The French term papier-mâché translates to "chewed up paper." Paper mache is an adhesive crafting material that can mold to different types of objects when it is applied with strips or boiled pulp. Once dried, you can remove it to paint or decorate your project as you'd like. Paper mache ideas can range anywhere from holiday themes, like Christmas ornaments or an Easter piñata, all the way to beloved cartoon characters. This composite material often uses textiles for bigger projects that are bound with adhesives like glue. Consider the amount of detail that goes into paper mache masks, figures, and theater props, for instance.
A Brief History
Traditionally, there were many variations of paper mache used in places like Ancient Egypt, the Middle East, and Europe. Coffins in Egypt were typically made from layers of papyrus or linen and then covered with plaster. In Persia, paper mache was also used to create small trays and containers that were then decoratively painted. Places like China, India, and Japan also used paper mache to create fancy components for protective military gear. Other popular historical paper mache objects throughout the globe have included paper boats, masks, and observatory domes. Today in the United States, it is mostly used in carnival floats, puppetry, theater sets and costumes, and in simple arts and crafts projects.
Making the Paste
Paper mache paste is often made with a mix of water, corn syrup, and vinegar. Although you can always buy your own paste for crafting, many art lovers choose to make their own in order to manage the quality and amount. While resin paper mache paste is not as easy to clean up or as kid-friendly as the standard no-cook and cooked paper mache paste recipes, this is still a good paste to use. If you need your finished project to be strong, this paste recipe dries to a very hard finish. Thus, it's especially good to make for projects that you want to last for a long time— not for temporary crafts, like a typical piñata.
Ingredients and Supplies Needed
- 1 cup of flour
- 1/2 cup of resin glue powder
- 4 cups of water
- 1 old pot and 1 old spoon or whisk
- Read the package or container your resin glue powder comes in and follow the directions.

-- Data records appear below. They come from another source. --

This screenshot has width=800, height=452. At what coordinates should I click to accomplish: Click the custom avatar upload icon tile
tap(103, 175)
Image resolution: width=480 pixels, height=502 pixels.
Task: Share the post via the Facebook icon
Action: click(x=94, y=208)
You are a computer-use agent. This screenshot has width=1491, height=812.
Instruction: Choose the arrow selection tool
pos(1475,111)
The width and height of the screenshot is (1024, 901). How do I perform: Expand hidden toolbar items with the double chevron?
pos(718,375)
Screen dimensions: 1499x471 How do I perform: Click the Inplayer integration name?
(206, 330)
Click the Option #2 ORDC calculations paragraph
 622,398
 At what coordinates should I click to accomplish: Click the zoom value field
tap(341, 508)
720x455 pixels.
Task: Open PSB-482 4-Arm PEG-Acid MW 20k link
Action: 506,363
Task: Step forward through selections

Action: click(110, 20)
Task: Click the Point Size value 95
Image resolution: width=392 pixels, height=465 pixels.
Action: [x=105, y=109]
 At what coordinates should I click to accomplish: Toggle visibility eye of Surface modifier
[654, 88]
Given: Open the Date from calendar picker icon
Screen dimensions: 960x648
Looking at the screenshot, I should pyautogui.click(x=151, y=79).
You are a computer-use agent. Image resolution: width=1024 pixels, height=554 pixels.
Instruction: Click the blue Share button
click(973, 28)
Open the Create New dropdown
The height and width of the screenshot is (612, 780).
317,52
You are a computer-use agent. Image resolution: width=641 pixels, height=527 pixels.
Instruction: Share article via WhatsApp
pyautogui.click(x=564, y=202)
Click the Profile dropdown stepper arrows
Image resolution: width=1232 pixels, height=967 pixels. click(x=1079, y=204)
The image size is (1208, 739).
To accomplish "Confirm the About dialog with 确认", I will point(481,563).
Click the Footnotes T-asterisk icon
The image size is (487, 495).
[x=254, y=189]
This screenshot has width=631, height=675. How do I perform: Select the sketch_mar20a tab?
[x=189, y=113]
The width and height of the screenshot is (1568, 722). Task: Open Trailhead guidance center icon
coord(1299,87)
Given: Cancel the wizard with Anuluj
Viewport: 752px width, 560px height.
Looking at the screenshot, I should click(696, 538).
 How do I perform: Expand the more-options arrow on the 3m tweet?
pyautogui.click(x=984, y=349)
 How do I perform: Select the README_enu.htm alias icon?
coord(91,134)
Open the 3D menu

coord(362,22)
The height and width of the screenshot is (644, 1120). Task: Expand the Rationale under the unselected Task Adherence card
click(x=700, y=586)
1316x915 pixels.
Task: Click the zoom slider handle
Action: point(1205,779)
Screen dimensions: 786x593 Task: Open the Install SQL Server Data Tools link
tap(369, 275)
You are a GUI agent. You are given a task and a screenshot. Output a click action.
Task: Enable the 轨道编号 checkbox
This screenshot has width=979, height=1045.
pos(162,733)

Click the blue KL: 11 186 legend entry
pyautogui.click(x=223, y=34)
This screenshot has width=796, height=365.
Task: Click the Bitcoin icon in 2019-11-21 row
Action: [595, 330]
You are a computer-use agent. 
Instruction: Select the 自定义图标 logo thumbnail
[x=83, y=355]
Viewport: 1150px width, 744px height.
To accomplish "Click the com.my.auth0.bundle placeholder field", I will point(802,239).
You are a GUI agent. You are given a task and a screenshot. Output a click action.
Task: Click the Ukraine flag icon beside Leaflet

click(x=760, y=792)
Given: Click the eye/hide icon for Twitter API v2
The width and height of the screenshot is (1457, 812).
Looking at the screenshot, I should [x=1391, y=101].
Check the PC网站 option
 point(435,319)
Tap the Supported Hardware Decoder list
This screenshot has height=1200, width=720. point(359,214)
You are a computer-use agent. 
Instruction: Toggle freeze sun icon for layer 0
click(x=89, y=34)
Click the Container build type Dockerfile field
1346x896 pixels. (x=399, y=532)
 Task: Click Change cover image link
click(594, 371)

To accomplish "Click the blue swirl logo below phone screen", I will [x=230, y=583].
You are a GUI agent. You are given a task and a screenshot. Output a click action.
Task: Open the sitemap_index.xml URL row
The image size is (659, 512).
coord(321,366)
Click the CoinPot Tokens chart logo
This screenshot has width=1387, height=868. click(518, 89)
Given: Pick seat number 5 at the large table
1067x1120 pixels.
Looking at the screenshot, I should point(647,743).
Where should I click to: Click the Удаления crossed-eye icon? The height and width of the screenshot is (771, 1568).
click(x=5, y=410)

If your product doesn't have any guidelines, use the ones provided below.
- Use an old pot and an old wooden spoon or whisk for this project, utensils you won't use for cooking. To make this paper mache paste, start out by putting 3 cups of water in a pot and bringing it to a boil.
- While you are waiting for the water to boil, mix 1 cup of flour and 1/2 cup of powdered glue resin together. Slowly stir in 1 cup of very warm water. Once it is all blended together, beat the mixture briskly to remove lumps.
- Once your pot of water is boiling, slowly stir in the flour mixture. Mix well and let it boil for two to three minutes or until it is clear and smooth.
- You should be able to store this glue in a covered bowl or jar in the refrigerator for a few days.